Metadata-Version: 2.4
Name: iscc-usearch
Version: 0.1.0
Summary: Scalable approximate nearest neighbor search for variable-length binary bit-vectors using NPHD metric.
Keywords: iscc,usearch,nearest-neighbor-search,similarity-search,hamming-distance,binary-vectors,fingerprinting,hnsw,vector-search,content-identification
Author: Titusz Pan
Author-email: Titusz Pan <tp@py7.de>
License-Expression: Apache-2.0
License-File: LICENSE
Classifier: Development Status :: 4 - Beta
Classifier: Intended Audience :: Developers
Classifier: Intended Audience :: Science/Research
Classifier: License :: OSI Approved :: Apache Software License
Classifier: Operating System :: OS Independent
Classifier: Programming Language :: Python :: 3.12
Classifier: Programming Language :: Python :: 3.13
Classifier: Programming Language :: Python :: 3.14
Classifier: Topic :: Scientific/Engineering :: Information Analysis
Classifier: Topic :: Database :: Database Engines/Servers
Classifier: Typing :: Typed
Requires-Dist: numba>=0.62.1
Requires-Dist: loguru>=0.7.3
Requires-Dist: fastbloom-rs>=0.5.10
Requires-Dist: usearch-iscc>=2.23.3
Requires-Python: >=3.12
Project-URL: Homepage, https://iscc.github.io/iscc-usearch/
Project-URL: Documentation, https://iscc.github.io/iscc-usearch/
Project-URL: Repository, https://github.com/iscc/iscc-usearch
Project-URL: Changelog, https://github.com/iscc/iscc-usearch/blob/main/CHANGELOG.md
Project-URL: Issues, https://github.com/iscc/iscc-usearch/issues
Description-Content-Type: text/markdown

# iscc-usearch

[![Tests](https://github.com/iscc/iscc-usearch/actions/workflows/tests.yml/badge.svg)](https://github.com/iscc/iscc-usearch/actions/workflows/tests.yml)
[![Python](https://img.shields.io/badge/python-3.12%20%7C%203.13%20%7C%203.14-blue.svg)](https://www.python.org/downloads/)
[![License](https://img.shields.io/badge/license-Apache%202.0-green.svg)](LICENSE)
[![Ask DeepWiki](https://deepwiki.com/badge.svg)](https://deepwiki.com/iscc/iscc-usearch)

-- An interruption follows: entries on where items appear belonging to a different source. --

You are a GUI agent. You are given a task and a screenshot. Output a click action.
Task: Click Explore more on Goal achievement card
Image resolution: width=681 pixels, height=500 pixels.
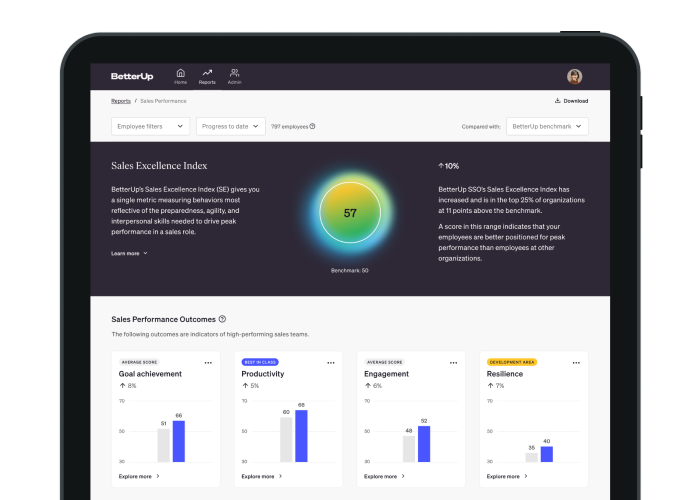[138, 476]
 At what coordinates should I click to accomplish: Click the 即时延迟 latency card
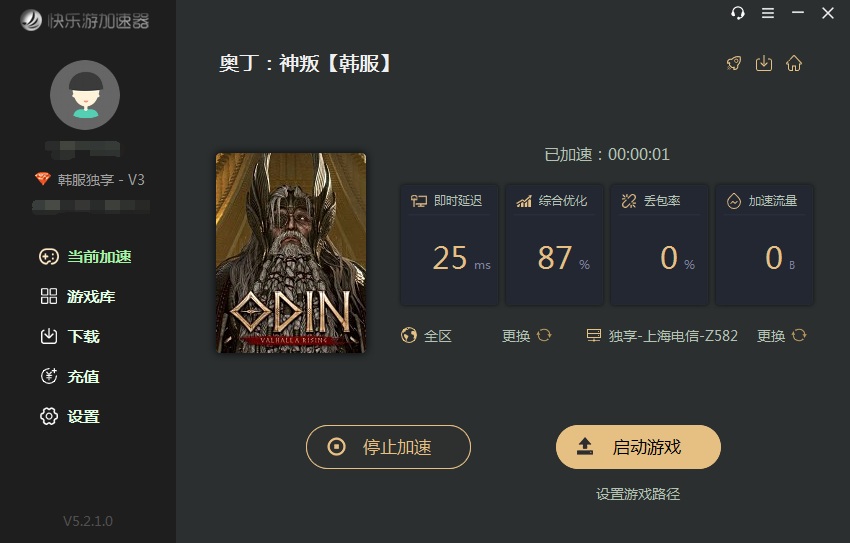(x=449, y=245)
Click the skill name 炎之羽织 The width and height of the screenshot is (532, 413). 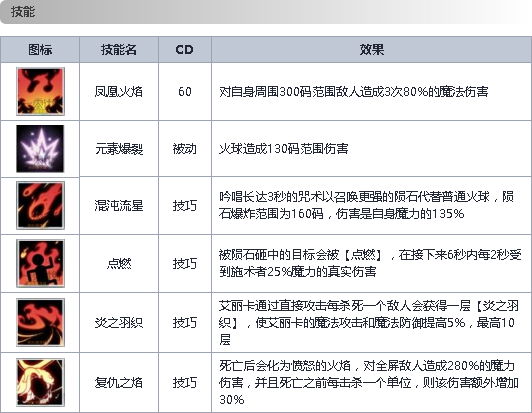(119, 322)
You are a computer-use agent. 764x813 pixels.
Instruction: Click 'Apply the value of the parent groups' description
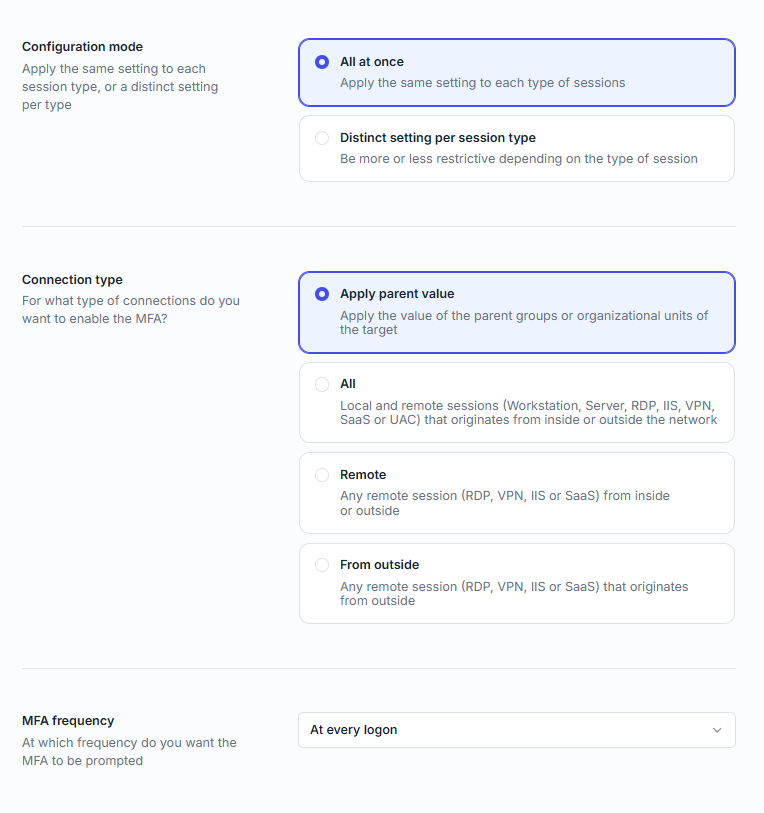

**Scalable approximate nearest neighbor search for variable-length binary bit-vectors.**

`iscc-usearch` extends [USearch](https://github.com/unum-cloud/usearch) with capabilities
purpose-built for [ISCC](https://iscc.codes) (ISO 24138) content fingerprints: indexing
binary vectors of mixed bit-lengths in a single index, and scaling beyond available RAM through
transparent sharding.

## Why not plain USearch?

USearch is a fast, general-purpose vector index -- but it assumes all vectors have the same
dimensionality, and a single index must fit in memory for writes. ISCC codes break both
assumptions:

- **Variable-length codes.** An ISCC content fingerprint can be 64, 128, or 256 bits depending
    on resolution. Shorter codes are prefixes of longer ones -- a design shared with
    [Matryoshka Representation Learning](https://arxiv.org/abs/2205.13147). A useful index must
    store and compare all resolutions together.

- **Large-scale collections.** Real-world content registries grow to hundreds of millions of
    fingerprints. Write throughput in HNSW graphs degrades as the graph grows, and the full graph
    must be loaded into RAM for inserts.

`iscc-usearch` solves both problems with two core additions:

**Normalized Prefix Hamming Distance (NPHD)** compares only the bits that both vectors share and
normalizes the result to `[0.0, 1.0]`. A 64-bit query can find its nearest neighbors among
256-bit vectors -- distances remain comparable across resolutions.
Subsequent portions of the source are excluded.